Because we know a great deal more than that. We know how the information is organised within the mind, how the mind is effected by gross neurophysiological trauma or pharmacological effects, the performance characteristics of different mental structures and states, and so on. We can use theories of mind to successfully make predictions about human behaviour.

basically it is "mind of the gaps" therefor mind...

No, it's not. Look, 'God of the Gaps' is the idea that anything that is not adequately explained by science can be combined to make up God.

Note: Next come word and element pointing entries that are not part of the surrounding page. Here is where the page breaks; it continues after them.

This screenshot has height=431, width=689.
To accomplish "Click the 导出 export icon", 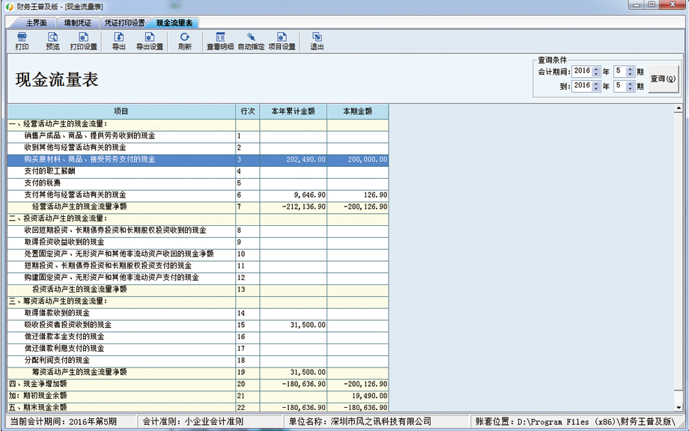I will [x=118, y=41].
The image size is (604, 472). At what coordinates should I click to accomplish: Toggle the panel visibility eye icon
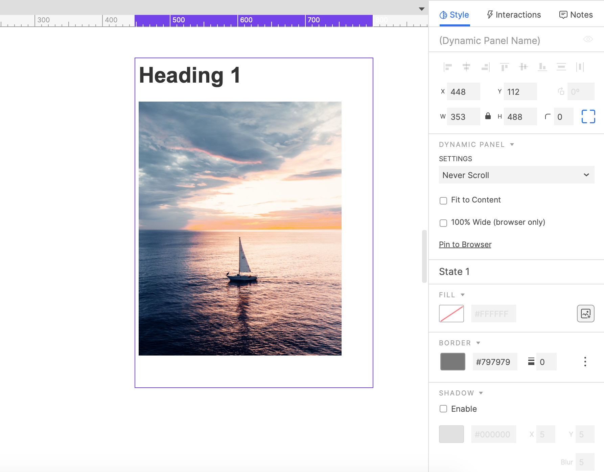[588, 39]
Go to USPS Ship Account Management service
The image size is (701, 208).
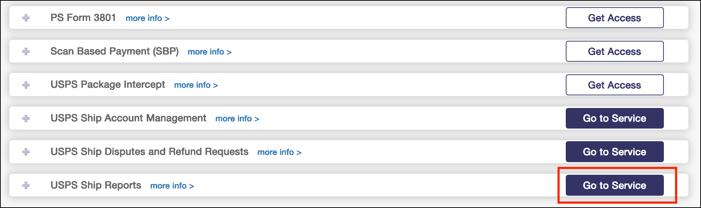point(614,118)
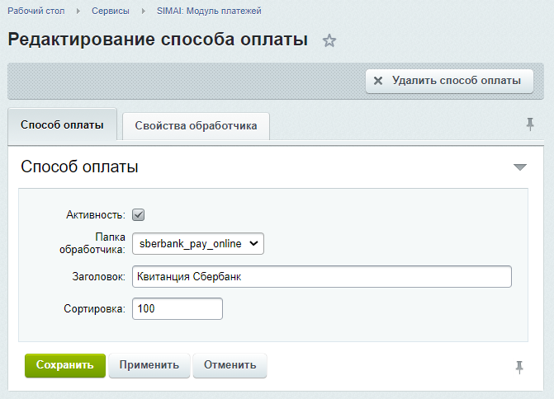Click Удалить способ оплаты button
This screenshot has width=554, height=399.
(x=449, y=81)
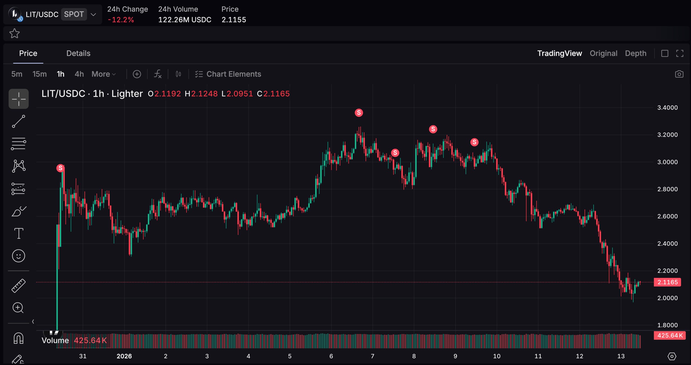Expand the LIT/USDC SPOT pair selector

pos(93,14)
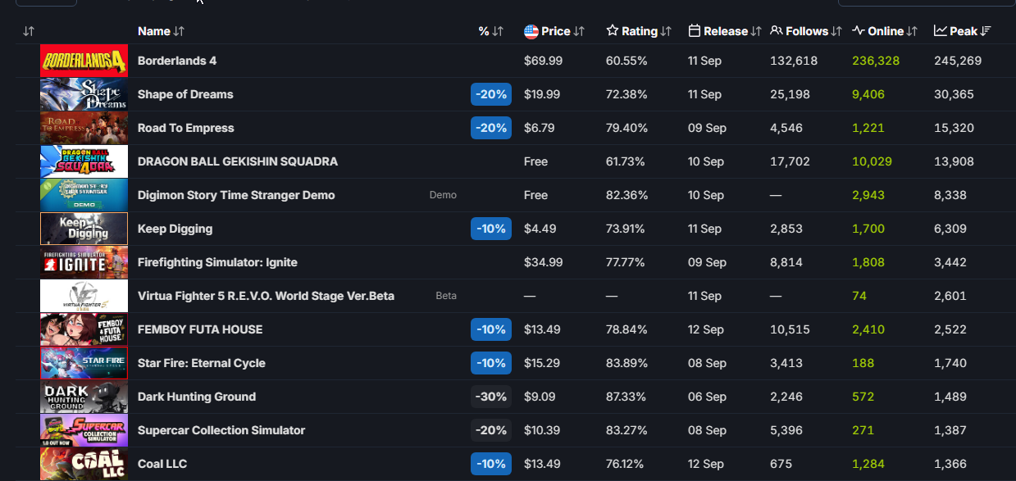Click the sort arrows beside the % header
This screenshot has height=481, width=1016.
[498, 31]

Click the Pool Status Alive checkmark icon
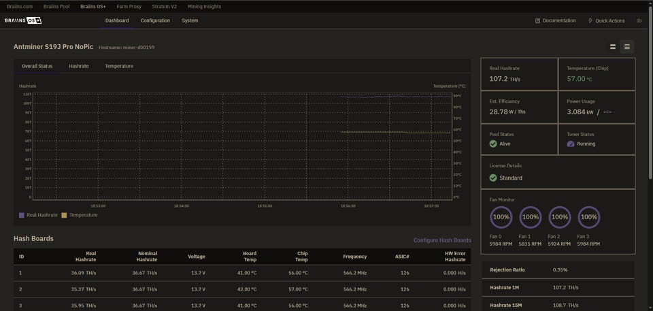point(493,144)
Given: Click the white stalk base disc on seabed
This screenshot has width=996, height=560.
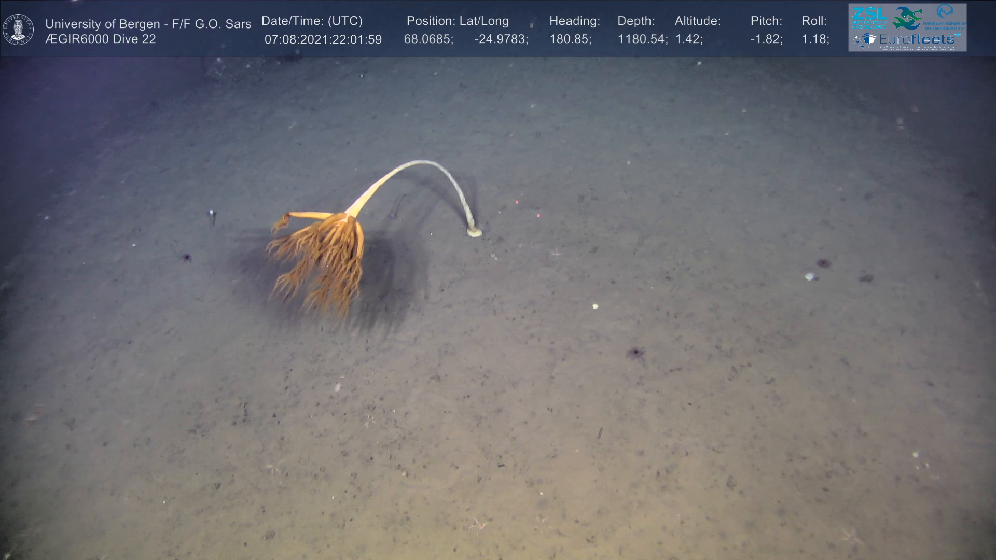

The concept of mind is used as part of scientific theories that successfully explain human behaviour. We're getting useful empirical results out of it. You want to ditch it, you need a reason, and something that will replace it.

memories are stored in the brain, the brain performs thinking.
thinking is a behavior.

Well, sort of. It's not a measureable physical behaviour, although it has some physical correlates.

sensory input and memories is what you experience.

No, you don't experience sensory input. You experience a model based on sensory input. That's why we can change what you see by setting various environmental conditions, without changing what you're looking at.

this is really a weird topic

Well, yeah. Of course it is. It's also really good fun. But you have to let go the idea that it must be really simple, because it's not as straightforward as you might think.
 
um what is a mind?
plus there is video of memories being created in the brain... not so much for the mind...
 
um what is a mind?
plus there is video of memories being created in the brain... not so much for the mind...

If there were no mind you could stimulate a brain all day. There would be no reporting of memories.